With a family that included two kids to raise, he started in 2002 with the Victoria Park apartment community a few miles west of Gulfton. Leading to his current success, he learned about raising money from investors and dealing with banks.

“That pressure was there to succeed for his kids,” said his daughter Avani Narang, who works with him after a stint in consulting and finance.

The company now has 37 properties (that contain more than 10,000 apartment units), eight of them in the Gulfton District, and about 300 employees, some of whom are Indus apartment residents.

Bringing their apartment complexes into the 21st Century meant expanding on the service aspect of their business at a time when people are looking to build roots in the Houston area. Indus has a “value proposition” for prospective tenants who come to live in Indus locations in various stages of life, from young families to single senior citizens:

“We want people to feel like, it’s not just paying the rent monthly and having a roof over your head. But it’s also home, where you can build a community, where you can grow and enrich yourself,” Kovid Gupta said.

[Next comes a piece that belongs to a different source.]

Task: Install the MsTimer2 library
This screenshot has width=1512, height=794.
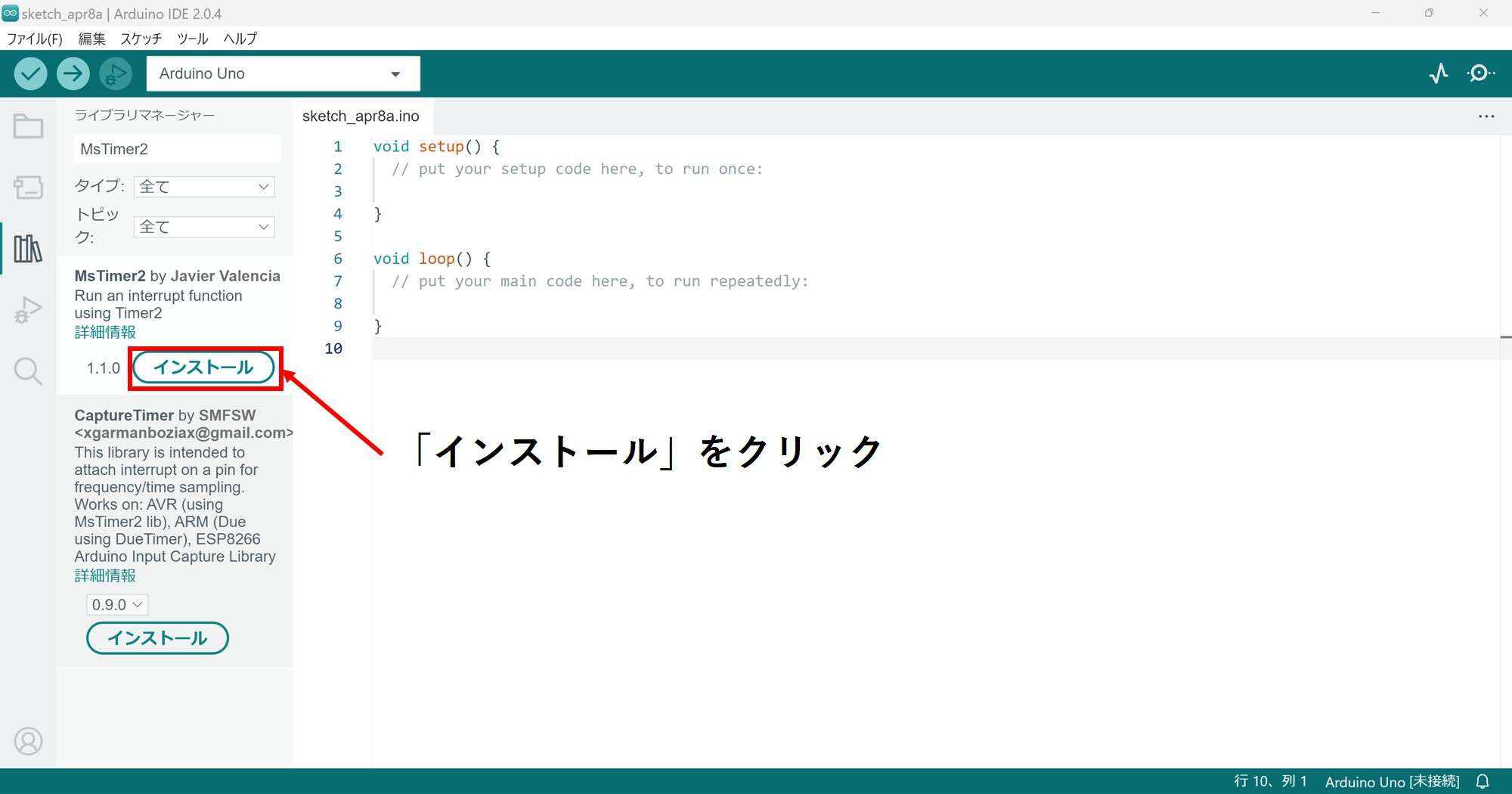Action: coord(203,368)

Indus’ business model includes making improvements for new arrivals to Houston. Sometimes the approach starts with getting good lighting for the apartment complexes and becoming Blue Star Multi-Housing- certified by the Houston Police Department. The program includes safety measures such as providing crime prevention classes to apartment managers.

“He always wanted to make sure that people could live in the same quality of apartment they see everywhere,” Narang said of her father. “So it was really important for us to take neglected communities — we haven’t really done new construction, per se — and turn it around, and also kind of revitalize the neighborhood it was in as well.”

“In the first two years of when we buy these properties or communities we (are) really focused on making them secure and making them safe you know, we put up cameras and big flood lights,
courtesy patrol and fencing. All that is done with the focus of encouraging more and more families to move in, building more and more spaces where people can feel safe letting their children play outside and things like that,” Kovid Gupta said.

Another underlying goal, he said, is to retain residents who want to continue living at the properties after they “get on their feet” as newcomers.

The company helps residents meet some of their basic needs through its charitable arm, Indus Cares. Read more about it here.

The name of the company itself, hashed out during brainstorming sessions with Gupta and his group of investors, has roots in his own immigrant experience. It’s a reference to the Indus River valley, which runs through portions of Gupta’s native India and harkens to the influential civilization that formed there centuries ago.